[What you will do]
What lines in the data below mention the string "oder"? Copy them out.
Data for analysis START
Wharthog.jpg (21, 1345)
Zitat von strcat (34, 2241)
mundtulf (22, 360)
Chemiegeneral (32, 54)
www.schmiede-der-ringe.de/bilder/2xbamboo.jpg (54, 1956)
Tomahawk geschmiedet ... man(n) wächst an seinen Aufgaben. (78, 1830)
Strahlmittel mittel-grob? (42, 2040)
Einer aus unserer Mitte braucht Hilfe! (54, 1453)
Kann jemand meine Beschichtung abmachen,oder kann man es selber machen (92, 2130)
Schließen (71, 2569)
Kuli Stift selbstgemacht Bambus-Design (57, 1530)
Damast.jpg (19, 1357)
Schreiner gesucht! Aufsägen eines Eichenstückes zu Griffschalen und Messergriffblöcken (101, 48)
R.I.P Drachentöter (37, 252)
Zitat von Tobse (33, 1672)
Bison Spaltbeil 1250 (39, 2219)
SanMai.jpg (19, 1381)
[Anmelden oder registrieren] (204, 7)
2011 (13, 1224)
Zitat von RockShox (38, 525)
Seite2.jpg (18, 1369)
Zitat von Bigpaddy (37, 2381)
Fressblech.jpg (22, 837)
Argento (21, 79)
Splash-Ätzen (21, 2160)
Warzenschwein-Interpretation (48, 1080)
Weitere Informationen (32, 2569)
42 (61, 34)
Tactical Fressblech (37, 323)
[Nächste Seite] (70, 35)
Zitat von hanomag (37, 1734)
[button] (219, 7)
Data for analysis END
[Answer to this exercise]
Kann jemand meine Beschichtung abmachen,oder kann man es selber machen (92, 2130)
[Anmelden oder registrieren] (204, 7)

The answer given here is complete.